Paying tribute to NASCAR racer Kyle Busch

“Because you never know when the last one is.”
That was double NASCAR Cup Series champion Kyle Busch after winning a Truck race at Dover last week, and it was a prophetic statement that marked his last ever NASCAR win before his tragic passing on Thursday, May 21, aged 41.
Busch’s entrance onto the NASCAR scene coincided with my most attentive NASCAR-watching spell. In that mid-late-2000s period, Jeff Gordon’s clean cut, corporate America image had created a new breed of NASCAR driver that didn’t need to be a villain or to piss everyone off to sell merch and get bums on seats.
Sure, there were fights, rivalries, maybe even a bit of pantomime. But anything of that sort often felt quite unnatural. Corporate America almost always ensured there was an apology, a handshake or at least a de-escalation.
Then Kyle Busch came along.
He wasn’t the first antagonistic NASCAR driver. But he was the first for a while who genuinely didn’t mind what anyone thought of him, left everything out on the race track and didn’t care for the consequences.
Despite his obvious speed, Busch was let go by Hendrick Motorsports so it could create a 'super team' with Jeff Gordon, Jimmie Johnson and newly-signed for 2008, Dale Earnhardt Jr, the most popular driver in the championship by a mile or 10.
During 2008, Busch blatantly spun Earnhardt out while fighting for the lead at Richmond and needed security to exit the track where thousands of angry fans threw beer cans at Busch while the race was still happening. Busch didn't care!
Even though at this point Busch was in direct competition with my favourite driver Gordon and the Hendrick team Gordon co-owned, I couldn’t help looking for Busch every week. He just cut through the bull.
Many drivers before and after him have been antagonistic because it attracts fans, keeps them relevant, gets people talking about them and sells merchandise for their sponsors or themselves. You could even argue that this bluster was a coping mechanism for not being as talented as the top drivers in the series, or at least being able to beat them consistently.

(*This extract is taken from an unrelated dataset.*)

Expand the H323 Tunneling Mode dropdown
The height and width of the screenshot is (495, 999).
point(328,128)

Kyle was as good as any driver on that grid in a car and was antagonistic because that’s who he was. And motorsport has an amazing way of showing who someone truly is.
Even now, after his passing, floods of tributes are pouring in from people he would have fought at various times given the opportunity. And they definitely would have fought him!

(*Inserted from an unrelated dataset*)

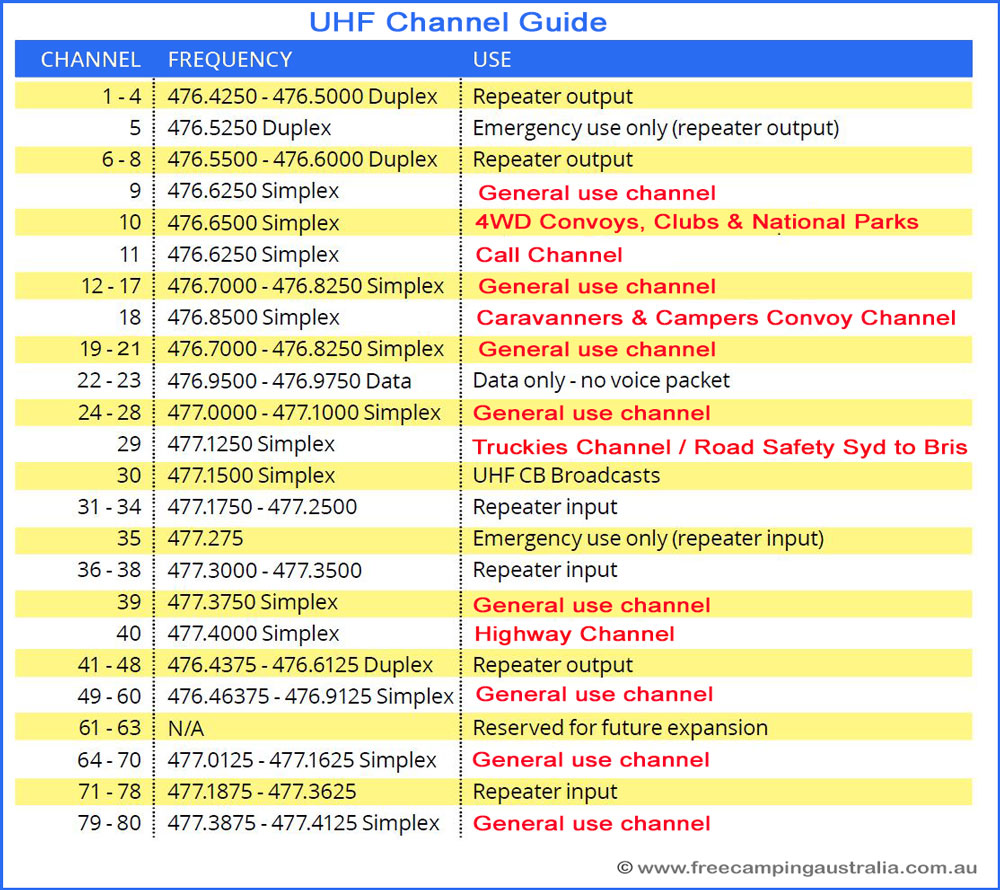Click '4WD Convoys, Clubs & National Parks'
Image resolution: width=1000 pixels, height=890 pixels.
[x=697, y=223]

“Tonight I feel like a coyote with no more roadrunner to chase,” said Brad Keselowski. Even Earnhardt Jr wrote a long post about how they’d reconciled recently - initiated by Busch - and laughed at the prospect of Busch driving for Earnhardt later this year.
There’s not enough space here to analyse every season, result, win, career move, title and fight. But I wanted to convey that Busch was a genuine racer who existed in a championship where you might think theatrics and disingenuous portrayals of a personality are part of the game.
But that wasn’t Busch. He was his nickname, Rowdy, through and through.

In recent years he’d done so much to help the aspirations of Brexton, his son, in racing, and Brexton became a regular feature in victory lane at races. Samantha, his wife, has always been super-involved in Busch’s career and visible to NASCAR fans too, especially through a big social media presence.
I can’t imagine their grief and sorrow but hope the many dedications of time and effort to properly praise and remember Kyle are a source of sympathy at this difficult time.
I’ll leave you with this. One of my favourite Busch moments was in 2018 at Chicago when Busch and Kyle Larson banged wheels to the finish. Larson clipped Busch and almost spun him, and then shortly after Busch just drove Larson into the wall and won the race solo.
Larson was so impressed with Busch he held a thumb out of the window while driving past after the race. He'd been taken out, but I think that thumb was Larson acknowledging he'd been one-upped by a better driver, at least on the day.
Busch proceeded to walk to the cameras and do a really enthusiastic crybaby gesture, to his ‘haters’, and anyone who didn’t like how he’d won the race.
Classic Kyle Busch. There's 50 stories just like that.